Soit la phrase suivante, tirée du roman Amiante de Sébastien Dulude (2024) :

Certains midis [Provost] me harcelait pour de la monnaie, d’autres, il me volait ce que je tenais — mon sac de vêtements d’éducation physique, une boîte de bonbons Nerds, un jus, un cahier—, d’autres encore il me flanquait des bines sur l’épaule ou me faisait une prise de lutte — clé de bras, prise du sommeil, dis pardon mon oncle avec son haleine de dents pas brossées (p. 38-39).

Nous connaissons déjà la bine et le mononcle.

Qu’en est-il du «pardon mon oncle» ? C’est l’aveu, dans le français populaire du Québec, de la capitulation totale. Qui le profère avoue sa défaite.

À votre service.

P.-S.—Dans sa jeunesse — ce qui ne rajeunit personne —, l’Oreille tendue se souvient d’avoir entendu «Dis chute mononc’».

 

[Complément du 3 octobre 2024]

Notons-le : «Dis chute» peut suffire.

 

[Complément du 6 octobre 2024]

Un fidèle lecteur vivant au sud de la frontière rappelle à l’Oreille tendue l’existence, en anglais, de l’expression Say Uncle. Merci à lui.

 

Référence

Dulude, Sébastien, Amiante, Saguenay, La Peuplade, 2024, 209 p. Ill.

Non, on ne le peut pas

Lave-vaisselle, photo de François Roy, la Presse+, 28 septembre 2024, détail

Deux chroniqueurs de la Presse+ débattent de l’art de remplir le lave-vaisselle. (C’est lui qui a raison, pas elle.)

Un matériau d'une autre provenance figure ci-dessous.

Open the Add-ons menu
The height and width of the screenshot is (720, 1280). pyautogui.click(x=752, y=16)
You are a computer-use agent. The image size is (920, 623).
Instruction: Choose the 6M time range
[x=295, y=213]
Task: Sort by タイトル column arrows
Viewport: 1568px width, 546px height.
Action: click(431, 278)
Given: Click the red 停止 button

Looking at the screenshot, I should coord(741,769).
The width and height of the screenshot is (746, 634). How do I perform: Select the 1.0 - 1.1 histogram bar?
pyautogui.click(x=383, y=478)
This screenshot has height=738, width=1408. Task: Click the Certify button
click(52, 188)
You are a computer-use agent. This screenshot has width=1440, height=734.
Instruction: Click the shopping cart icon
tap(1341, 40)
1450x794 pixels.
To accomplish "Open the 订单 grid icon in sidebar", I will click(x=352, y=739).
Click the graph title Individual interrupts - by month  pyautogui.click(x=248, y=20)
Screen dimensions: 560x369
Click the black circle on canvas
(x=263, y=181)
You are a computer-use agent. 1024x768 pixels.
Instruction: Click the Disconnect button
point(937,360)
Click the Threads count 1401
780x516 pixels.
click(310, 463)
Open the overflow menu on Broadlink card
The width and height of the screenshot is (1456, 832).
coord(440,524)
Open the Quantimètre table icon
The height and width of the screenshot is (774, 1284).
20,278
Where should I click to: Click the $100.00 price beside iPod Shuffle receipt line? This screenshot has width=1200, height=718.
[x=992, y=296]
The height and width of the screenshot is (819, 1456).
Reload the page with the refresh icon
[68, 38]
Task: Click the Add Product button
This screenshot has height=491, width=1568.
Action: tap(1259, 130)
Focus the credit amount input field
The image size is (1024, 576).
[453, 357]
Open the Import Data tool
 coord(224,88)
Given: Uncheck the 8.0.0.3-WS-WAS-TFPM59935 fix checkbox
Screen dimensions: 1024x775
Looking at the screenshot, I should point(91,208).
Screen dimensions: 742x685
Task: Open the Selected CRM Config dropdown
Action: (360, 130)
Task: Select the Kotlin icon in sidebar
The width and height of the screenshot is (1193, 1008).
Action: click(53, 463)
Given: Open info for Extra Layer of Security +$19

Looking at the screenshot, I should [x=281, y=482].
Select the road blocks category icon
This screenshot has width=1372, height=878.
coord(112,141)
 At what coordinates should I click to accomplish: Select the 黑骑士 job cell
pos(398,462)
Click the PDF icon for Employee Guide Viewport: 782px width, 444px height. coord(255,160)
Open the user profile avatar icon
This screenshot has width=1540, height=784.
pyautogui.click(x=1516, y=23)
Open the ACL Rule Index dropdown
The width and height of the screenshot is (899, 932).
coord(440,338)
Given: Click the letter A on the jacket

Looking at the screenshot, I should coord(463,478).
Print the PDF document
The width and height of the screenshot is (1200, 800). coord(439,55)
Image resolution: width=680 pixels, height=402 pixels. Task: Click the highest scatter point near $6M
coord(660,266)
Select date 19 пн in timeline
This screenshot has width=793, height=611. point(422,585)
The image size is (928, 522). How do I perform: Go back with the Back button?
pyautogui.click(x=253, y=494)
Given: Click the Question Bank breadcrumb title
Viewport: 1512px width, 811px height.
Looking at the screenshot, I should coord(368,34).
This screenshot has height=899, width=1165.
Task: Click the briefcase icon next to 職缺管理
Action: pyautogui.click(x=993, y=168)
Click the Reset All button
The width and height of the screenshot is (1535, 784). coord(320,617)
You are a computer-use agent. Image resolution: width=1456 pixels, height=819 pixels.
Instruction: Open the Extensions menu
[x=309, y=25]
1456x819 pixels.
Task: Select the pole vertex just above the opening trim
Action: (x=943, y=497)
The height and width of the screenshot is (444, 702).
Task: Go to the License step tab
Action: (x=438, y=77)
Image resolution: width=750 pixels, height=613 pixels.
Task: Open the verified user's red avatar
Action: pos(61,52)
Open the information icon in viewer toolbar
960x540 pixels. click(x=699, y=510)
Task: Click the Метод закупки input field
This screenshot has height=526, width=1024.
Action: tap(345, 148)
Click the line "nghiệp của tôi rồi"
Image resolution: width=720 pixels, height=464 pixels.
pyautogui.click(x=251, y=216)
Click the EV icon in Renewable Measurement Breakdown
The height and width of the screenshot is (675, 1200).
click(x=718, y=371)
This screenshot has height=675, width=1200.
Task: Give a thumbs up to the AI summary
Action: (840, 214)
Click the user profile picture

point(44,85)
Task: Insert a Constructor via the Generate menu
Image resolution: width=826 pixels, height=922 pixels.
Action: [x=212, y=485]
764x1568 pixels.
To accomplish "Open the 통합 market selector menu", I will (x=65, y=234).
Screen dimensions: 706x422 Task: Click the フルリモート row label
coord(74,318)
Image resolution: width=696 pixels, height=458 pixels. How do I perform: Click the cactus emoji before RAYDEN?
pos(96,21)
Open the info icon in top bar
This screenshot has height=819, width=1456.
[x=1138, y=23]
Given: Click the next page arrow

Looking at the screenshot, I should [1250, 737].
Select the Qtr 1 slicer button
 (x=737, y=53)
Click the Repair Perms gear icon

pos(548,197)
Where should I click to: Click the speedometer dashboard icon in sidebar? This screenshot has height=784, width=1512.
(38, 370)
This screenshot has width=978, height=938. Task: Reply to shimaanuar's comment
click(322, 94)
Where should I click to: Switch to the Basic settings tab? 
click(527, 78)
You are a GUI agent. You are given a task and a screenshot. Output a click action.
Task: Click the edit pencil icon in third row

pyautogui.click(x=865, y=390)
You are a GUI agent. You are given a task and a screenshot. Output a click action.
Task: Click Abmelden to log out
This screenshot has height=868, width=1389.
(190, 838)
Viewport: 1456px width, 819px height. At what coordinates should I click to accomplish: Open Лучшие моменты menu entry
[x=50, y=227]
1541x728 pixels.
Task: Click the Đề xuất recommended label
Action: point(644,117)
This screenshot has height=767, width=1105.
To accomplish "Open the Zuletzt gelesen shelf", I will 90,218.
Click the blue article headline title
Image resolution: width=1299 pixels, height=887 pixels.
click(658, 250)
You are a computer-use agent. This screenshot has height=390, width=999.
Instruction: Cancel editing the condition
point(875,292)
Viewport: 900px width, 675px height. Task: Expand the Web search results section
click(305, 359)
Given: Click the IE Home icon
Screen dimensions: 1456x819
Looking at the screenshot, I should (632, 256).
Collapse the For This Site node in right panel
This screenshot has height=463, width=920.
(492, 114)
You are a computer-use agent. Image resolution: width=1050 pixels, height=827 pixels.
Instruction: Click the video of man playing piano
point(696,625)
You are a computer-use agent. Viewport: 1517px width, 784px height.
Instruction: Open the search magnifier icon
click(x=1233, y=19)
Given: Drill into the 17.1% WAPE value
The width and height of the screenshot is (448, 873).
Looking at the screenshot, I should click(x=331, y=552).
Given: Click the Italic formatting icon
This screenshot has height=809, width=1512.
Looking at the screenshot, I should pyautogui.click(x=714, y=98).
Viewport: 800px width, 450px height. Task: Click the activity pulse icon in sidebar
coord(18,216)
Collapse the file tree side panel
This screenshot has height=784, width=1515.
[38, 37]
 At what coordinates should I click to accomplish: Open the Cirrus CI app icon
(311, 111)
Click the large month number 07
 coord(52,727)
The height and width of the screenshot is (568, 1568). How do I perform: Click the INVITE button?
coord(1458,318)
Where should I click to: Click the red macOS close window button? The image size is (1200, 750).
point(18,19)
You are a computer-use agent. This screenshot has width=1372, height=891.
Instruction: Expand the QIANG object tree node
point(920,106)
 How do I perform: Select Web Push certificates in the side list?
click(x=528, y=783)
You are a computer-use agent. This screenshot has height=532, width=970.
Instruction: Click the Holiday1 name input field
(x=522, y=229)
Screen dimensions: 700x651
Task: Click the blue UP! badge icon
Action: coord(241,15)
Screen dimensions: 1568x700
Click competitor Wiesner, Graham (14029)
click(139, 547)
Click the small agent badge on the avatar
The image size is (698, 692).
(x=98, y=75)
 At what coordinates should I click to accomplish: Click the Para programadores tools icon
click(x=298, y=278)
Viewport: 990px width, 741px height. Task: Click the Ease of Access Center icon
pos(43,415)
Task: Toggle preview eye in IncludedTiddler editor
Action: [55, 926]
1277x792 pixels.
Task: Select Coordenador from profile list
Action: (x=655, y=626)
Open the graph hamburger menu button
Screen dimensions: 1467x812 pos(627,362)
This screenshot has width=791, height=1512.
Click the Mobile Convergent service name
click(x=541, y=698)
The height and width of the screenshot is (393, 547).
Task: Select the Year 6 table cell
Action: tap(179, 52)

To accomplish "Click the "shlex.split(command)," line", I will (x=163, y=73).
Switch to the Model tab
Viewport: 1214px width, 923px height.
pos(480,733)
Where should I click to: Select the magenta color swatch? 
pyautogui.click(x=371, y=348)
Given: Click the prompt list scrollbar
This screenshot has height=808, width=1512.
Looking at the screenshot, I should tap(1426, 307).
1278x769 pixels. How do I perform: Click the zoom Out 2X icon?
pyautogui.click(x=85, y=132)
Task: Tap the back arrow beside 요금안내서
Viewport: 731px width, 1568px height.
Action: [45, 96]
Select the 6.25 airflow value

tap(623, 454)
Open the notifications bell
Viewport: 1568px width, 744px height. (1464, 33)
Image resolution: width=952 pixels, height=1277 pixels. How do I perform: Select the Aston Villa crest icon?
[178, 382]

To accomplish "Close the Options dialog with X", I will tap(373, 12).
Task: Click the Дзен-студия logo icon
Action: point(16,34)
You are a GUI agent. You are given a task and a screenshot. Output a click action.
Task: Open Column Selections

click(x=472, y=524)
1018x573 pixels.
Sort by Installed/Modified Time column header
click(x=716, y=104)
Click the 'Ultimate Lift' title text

À un moment de leur échange apparaît une question : «Peux-tu croire ?»

Dans le français du Québec, cette question est purement rhétorique. Qui la pose n’attend pas de réponse, mais seulement un acquiescement. Elle marque l’étonnement, l’incompréhension, voire la stupéfaction. «Comment diantre quelqu’un peut-il affirmer / faire une chose pareille ?»

Variation théâtrale, à la deuxième personne du pluriel : «Pouvez-vous croire ?» (Pétrole, p. 51)

À votre service.

 

Référence

Archambault, François, Pétrole, Montréal, Atelier 10, coll. «Pièces», 24, 2020, 187 p. Ill. Suivi de «Contrepoint. Des décennies perdues» par Alexandre Shields.